TASK DIRECTIONS:
Each record must be repeated exactly. None may be dropped.

(Excerpts from a dataset)
——
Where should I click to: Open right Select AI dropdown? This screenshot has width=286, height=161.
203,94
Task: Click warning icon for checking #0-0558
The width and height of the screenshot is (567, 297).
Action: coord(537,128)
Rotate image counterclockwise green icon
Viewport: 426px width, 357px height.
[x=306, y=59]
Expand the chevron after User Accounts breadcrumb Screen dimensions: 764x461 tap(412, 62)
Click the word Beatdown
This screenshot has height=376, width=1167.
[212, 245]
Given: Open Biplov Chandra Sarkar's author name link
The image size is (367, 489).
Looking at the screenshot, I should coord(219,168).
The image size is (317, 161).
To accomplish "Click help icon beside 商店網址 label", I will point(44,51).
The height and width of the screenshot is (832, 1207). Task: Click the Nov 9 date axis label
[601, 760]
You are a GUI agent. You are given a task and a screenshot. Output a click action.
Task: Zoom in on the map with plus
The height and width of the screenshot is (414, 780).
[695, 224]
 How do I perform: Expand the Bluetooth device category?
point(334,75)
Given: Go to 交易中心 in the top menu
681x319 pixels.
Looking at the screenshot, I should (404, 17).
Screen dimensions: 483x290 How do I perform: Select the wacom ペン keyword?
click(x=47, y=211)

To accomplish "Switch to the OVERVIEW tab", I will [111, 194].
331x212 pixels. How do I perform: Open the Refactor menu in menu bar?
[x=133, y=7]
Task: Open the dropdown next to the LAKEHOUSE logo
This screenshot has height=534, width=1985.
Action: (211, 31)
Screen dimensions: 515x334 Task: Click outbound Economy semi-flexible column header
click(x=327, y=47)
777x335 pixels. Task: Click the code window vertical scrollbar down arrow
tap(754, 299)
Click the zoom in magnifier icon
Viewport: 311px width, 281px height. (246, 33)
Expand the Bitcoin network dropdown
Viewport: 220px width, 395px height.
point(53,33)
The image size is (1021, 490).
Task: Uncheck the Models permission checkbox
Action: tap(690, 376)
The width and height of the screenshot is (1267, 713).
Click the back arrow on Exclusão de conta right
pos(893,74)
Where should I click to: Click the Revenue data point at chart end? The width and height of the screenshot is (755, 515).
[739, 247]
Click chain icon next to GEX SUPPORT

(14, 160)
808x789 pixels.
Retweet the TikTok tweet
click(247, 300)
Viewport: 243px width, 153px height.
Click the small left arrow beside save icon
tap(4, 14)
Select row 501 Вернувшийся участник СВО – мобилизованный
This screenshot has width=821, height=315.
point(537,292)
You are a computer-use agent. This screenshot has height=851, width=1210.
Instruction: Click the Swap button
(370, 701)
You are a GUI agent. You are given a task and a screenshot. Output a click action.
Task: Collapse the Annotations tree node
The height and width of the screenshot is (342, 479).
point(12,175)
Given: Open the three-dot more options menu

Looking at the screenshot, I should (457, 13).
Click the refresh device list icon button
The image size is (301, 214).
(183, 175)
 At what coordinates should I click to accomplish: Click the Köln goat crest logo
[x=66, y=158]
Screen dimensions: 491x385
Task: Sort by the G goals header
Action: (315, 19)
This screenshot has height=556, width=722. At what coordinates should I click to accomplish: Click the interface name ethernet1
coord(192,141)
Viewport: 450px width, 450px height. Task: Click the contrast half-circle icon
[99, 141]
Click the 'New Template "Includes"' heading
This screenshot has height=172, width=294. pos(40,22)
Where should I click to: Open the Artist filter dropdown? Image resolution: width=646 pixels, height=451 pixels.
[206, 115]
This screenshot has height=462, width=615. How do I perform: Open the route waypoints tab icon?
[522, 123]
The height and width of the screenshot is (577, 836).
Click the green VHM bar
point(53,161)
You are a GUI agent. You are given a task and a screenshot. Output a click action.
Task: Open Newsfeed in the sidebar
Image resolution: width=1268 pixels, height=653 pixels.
——
EXERCISE SOLUTION:
Where should I click to: Open right Select AI dropdown? This screenshot has width=286, height=161.
203,94
Task: Click warning icon for checking #0-0558
The width and height of the screenshot is (567, 297).
Action: coord(537,128)
Rotate image counterclockwise green icon
Viewport: 426px width, 357px height.
[x=306, y=59]
Expand the chevron after User Accounts breadcrumb Screen dimensions: 764x461 tap(412, 62)
Click the word Beatdown
This screenshot has height=376, width=1167.
[212, 245]
Given: Open Biplov Chandra Sarkar's author name link
The image size is (367, 489).
Looking at the screenshot, I should coord(219,168).
The image size is (317, 161).
To accomplish "Click help icon beside 商店網址 label", I will point(44,51).
The height and width of the screenshot is (832, 1207). Task: Click the Nov 9 date axis label
[601, 760]
You are a GUI agent. You are given a task and a screenshot. Output a click action.
Task: Zoom in on the map with plus
The height and width of the screenshot is (414, 780).
[695, 224]
 How do I perform: Expand the Bluetooth device category?
point(334,75)
Given: Go to 交易中心 in the top menu
681x319 pixels.
Looking at the screenshot, I should (404, 17).
Screen dimensions: 483x290 How do I perform: Select the wacom ペン keyword?
click(x=47, y=211)

To accomplish "Switch to the OVERVIEW tab", I will [111, 194].
331x212 pixels. How do I perform: Open the Refactor menu in menu bar?
[x=133, y=7]
Task: Open the dropdown next to the LAKEHOUSE logo
This screenshot has height=534, width=1985.
Action: (211, 31)
Screen dimensions: 515x334 Task: Click outbound Economy semi-flexible column header
click(x=327, y=47)
777x335 pixels. Task: Click the code window vertical scrollbar down arrow
tap(754, 299)
Click the zoom in magnifier icon
Viewport: 311px width, 281px height. (246, 33)
Expand the Bitcoin network dropdown
Viewport: 220px width, 395px height.
point(53,33)
The image size is (1021, 490).
Task: Uncheck the Models permission checkbox
Action: tap(690, 376)
The width and height of the screenshot is (1267, 713).
Click the back arrow on Exclusão de conta right
pos(893,74)
Where should I click to: Click the Revenue data point at chart end? The width and height of the screenshot is (755, 515).
[739, 247]
Click chain icon next to GEX SUPPORT

(14, 160)
808x789 pixels.
Retweet the TikTok tweet
click(247, 300)
Viewport: 243px width, 153px height.
Click the small left arrow beside save icon
tap(4, 14)
Select row 501 Вернувшийся участник СВО – мобилизованный
This screenshot has width=821, height=315.
point(537,292)
You are a computer-use agent. This screenshot has height=851, width=1210.
Instruction: Click the Swap button
(370, 701)
You are a GUI agent. You are given a task and a screenshot. Output a click action.
Task: Collapse the Annotations tree node
The height and width of the screenshot is (342, 479).
point(12,175)
Given: Open the three-dot more options menu

Looking at the screenshot, I should (457, 13).
Click the refresh device list icon button
The image size is (301, 214).
(183, 175)
 At what coordinates should I click to accomplish: Click the Köln goat crest logo
[x=66, y=158]
Screen dimensions: 491x385
Task: Sort by the G goals header
Action: (315, 19)
This screenshot has height=556, width=722. At what coordinates should I click to accomplish: Click the interface name ethernet1
coord(192,141)
Viewport: 450px width, 450px height. Task: Click the contrast half-circle icon
[99, 141]
Click the 'New Template "Includes"' heading
This screenshot has height=172, width=294. pos(40,22)
Where should I click to: Open the Artist filter dropdown? Image resolution: width=646 pixels, height=451 pixels.
[206, 115]
This screenshot has height=462, width=615. How do I perform: Open the route waypoints tab icon?
[522, 123]
The height and width of the screenshot is (577, 836).
Click the green VHM bar
point(53,161)
You are a GUI agent. You are given a task and a screenshot. Output a click action.
Task: Open Newsfeed in the sidebar
Image resolution: width=1268 pixels, height=653 pixels.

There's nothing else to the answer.